I farmaci per migliorare i disturbi somatici devono essere utilizzati dopo una valutazione critica dei rischi e dei benefici e per un periodo di tempo limitato. Altrettanto critico è l’uso di antipsicotici, analgesici oppioidi o benzodiazepine [1].
Psicoterapia
La TAC è il gold standard di trattamento per i disturbi somatoformi. Oltre a queste prove, esistono alcune prove empiriche dell’efficacia delle terapie psicodinamiche per le sindromi funzionali individuali, anche se in misura molto minore. La Tabella 4 riassume i risultati delle linee guida basate sull’evidenza sulla psicoterapia per i disturbi somatoformi e le sindromi associate [19].
Per quanto riguarda l’efficacia, bisogna notare che le dimensioni dell’effetto sono da basse a moderate, per cui alla fine è possibile ottenere solo un miglioramento dei disturbi, ma spesso non una remissione completa.

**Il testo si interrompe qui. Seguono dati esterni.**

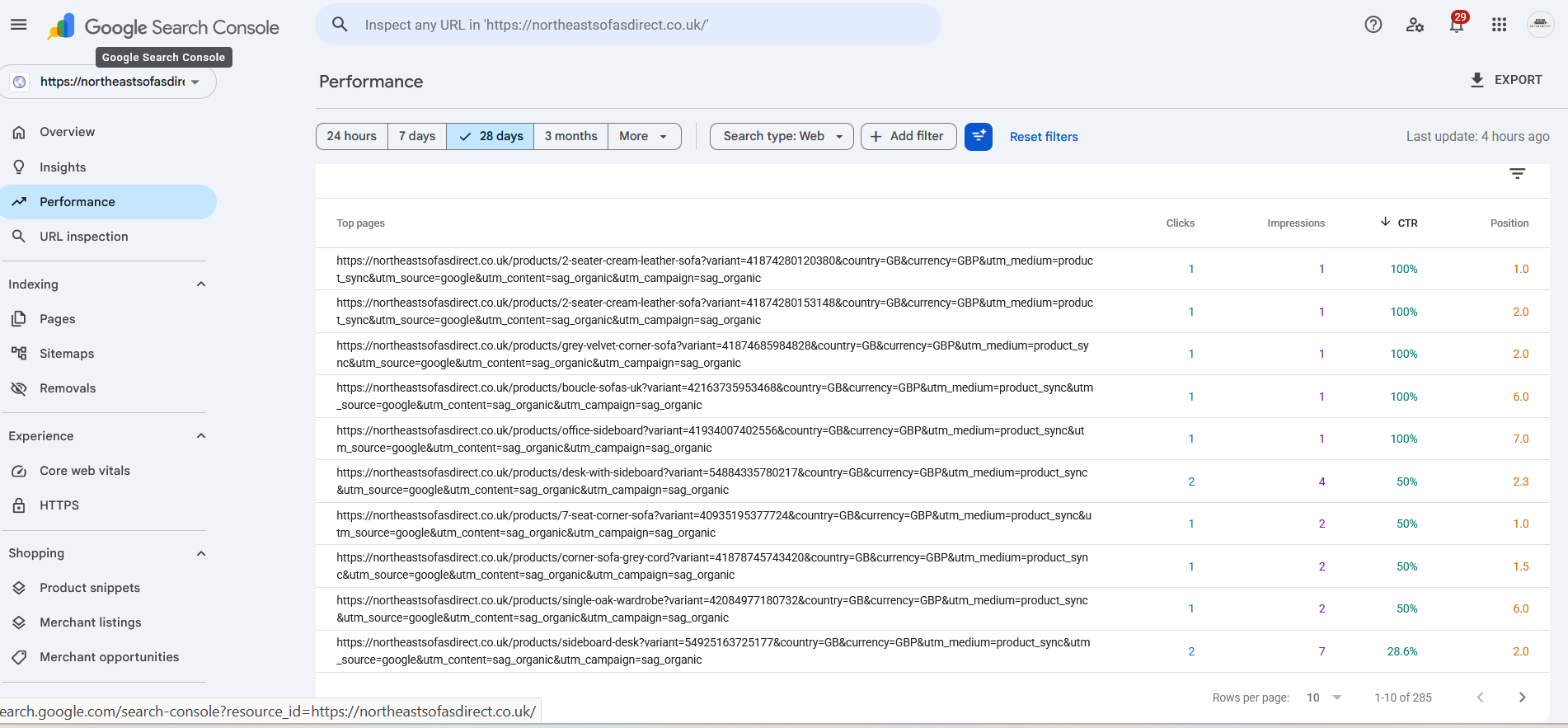Image resolution: width=1568 pixels, height=728 pixels.
Task: Open the Core web vitals report
Action: tap(85, 471)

In generale, la procedura CPT comprende i seguenti componenti [19]:
- Estensione del modello di disturbo soggettivo, cercando di identificare altri possibili fattori di influenza oltre alle spiegazioni organiche.

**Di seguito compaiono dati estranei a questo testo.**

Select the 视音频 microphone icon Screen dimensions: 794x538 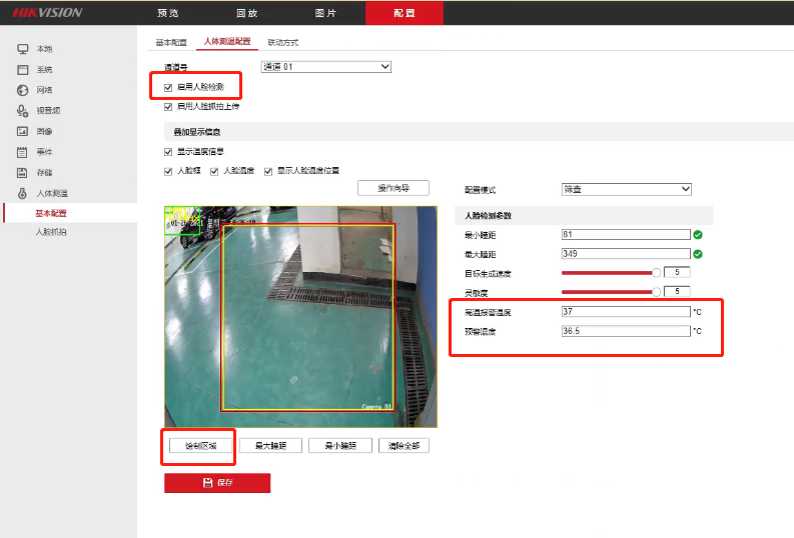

- Sulla base di un diario dei sintomi, i pazienti sono motivati a ridurre gli stati fisici di tensione mediante tecniche di rilassamento.
- Cambiare il focus dell’attenzione con l’obiettivo di ridurre l’attenzione del paziente sui disturbi fisici.
- Riduzione delle cognizioni disfunzionali: Molti pazienti mostrano valutazioni generalizzate e catastrofizzanti (il dolore al petto è sempre un segno di attacco cardiaco); è necessario elaborare punti di vista alternativi.
- Riduzione del comportamento protettivo: Molti pazienti mostrano un comportamento protettivo pronunciato. L’obiettivo è costruire un’adeguata resistenza fisica.
Esistono diversi manuali e descrizioni dell’approccio psicoterapeutico ai disturbi somatoformi e ai sintomi fisici funzionali, principalmente orientati alla TAC [19]. I manuali individuali sono strutturati in modo molto flessibile, in modo che i moduli terapeutici possano essere adattati individualmente ai profili dei reclami dei pazienti [20].
Consigli pratici per i professionisti
- Confermi l’attendibilità dei reclami ed elabori un modello comune di disturbo con i suoi pazienti.
- Dare appuntamenti regolari e fissi, ma limitati nel tempo e non dettati da reclami.
- Mettere in discussione in modo critico un comportamento di riposo inadeguato e motivare i pazienti ad aumentare i loro livelli di attività.
- Le terapie di tutti gli operatori medici e psicoterapeutici coinvolti devono essere coordinate e concertate.
- La terapia cognitivo-comportamentale (CBT) è il gold standard terapeutico; le tecniche CBT sono integrate nel trattamento ambulatoriale.
- Limitazione dell’uso di psicofarmaci in generale e di analgesici oppioidi o benzodiazepine in particolare.